Exercise description: Transcribe only part of the material below: the lines from the one containing "Click here (324, 1155)" through the one containing "Getting Started (337, 99)", inclusive, exactly as written.

Data for this exercise:
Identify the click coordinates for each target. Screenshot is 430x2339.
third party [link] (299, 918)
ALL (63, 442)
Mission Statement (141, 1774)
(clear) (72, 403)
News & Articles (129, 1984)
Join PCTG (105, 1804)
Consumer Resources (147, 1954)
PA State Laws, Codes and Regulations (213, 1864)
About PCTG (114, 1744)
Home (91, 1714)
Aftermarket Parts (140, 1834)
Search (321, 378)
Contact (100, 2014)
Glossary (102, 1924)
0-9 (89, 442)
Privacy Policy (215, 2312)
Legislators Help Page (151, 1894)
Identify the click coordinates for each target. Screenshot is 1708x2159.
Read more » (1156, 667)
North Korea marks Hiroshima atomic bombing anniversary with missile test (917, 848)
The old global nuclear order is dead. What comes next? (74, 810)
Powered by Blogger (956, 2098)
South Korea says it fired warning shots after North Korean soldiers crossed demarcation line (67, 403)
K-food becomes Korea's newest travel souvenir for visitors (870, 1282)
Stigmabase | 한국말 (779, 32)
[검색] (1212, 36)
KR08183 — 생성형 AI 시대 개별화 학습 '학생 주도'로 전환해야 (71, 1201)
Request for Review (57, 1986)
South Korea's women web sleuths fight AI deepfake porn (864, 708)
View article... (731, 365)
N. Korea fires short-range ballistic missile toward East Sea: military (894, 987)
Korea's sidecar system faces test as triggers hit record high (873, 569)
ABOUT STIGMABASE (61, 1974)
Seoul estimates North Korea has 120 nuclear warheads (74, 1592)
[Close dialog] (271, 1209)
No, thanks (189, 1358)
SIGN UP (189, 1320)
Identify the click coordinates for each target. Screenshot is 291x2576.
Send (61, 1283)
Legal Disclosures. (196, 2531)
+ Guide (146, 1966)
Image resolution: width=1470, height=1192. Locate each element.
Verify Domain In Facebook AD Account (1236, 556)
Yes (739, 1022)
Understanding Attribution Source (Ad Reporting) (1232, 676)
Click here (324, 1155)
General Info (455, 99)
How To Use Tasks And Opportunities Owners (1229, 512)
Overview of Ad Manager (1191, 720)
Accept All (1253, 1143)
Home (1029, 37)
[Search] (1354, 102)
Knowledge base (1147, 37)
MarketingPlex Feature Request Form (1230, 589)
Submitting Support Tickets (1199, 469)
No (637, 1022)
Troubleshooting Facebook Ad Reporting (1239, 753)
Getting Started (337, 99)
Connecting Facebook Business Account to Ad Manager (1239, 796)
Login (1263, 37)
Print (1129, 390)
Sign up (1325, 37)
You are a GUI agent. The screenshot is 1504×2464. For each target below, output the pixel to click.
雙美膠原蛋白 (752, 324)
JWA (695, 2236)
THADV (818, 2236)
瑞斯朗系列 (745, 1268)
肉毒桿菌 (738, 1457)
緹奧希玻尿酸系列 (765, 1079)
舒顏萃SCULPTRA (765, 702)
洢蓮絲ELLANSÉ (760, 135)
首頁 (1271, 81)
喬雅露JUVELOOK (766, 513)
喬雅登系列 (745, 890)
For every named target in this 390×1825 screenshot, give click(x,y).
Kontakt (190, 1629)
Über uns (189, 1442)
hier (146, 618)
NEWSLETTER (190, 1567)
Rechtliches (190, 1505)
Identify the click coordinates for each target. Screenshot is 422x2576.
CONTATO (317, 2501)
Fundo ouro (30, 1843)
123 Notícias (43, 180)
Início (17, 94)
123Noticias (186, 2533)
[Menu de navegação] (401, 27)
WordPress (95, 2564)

Your response:
Click here (324, 1155)
General Info (455, 99)
How To Use Tasks And Opportunities Owners (1229, 512)
Overview of Ad Manager (1191, 720)
Accept All (1253, 1143)
Home (1029, 37)
[Search] (1354, 102)
Knowledge base (1147, 37)
MarketingPlex Feature Request Form (1230, 589)
Submitting Support Tickets (1199, 469)
No (637, 1022)
Troubleshooting Facebook Ad Reporting (1239, 753)
Getting Started (337, 99)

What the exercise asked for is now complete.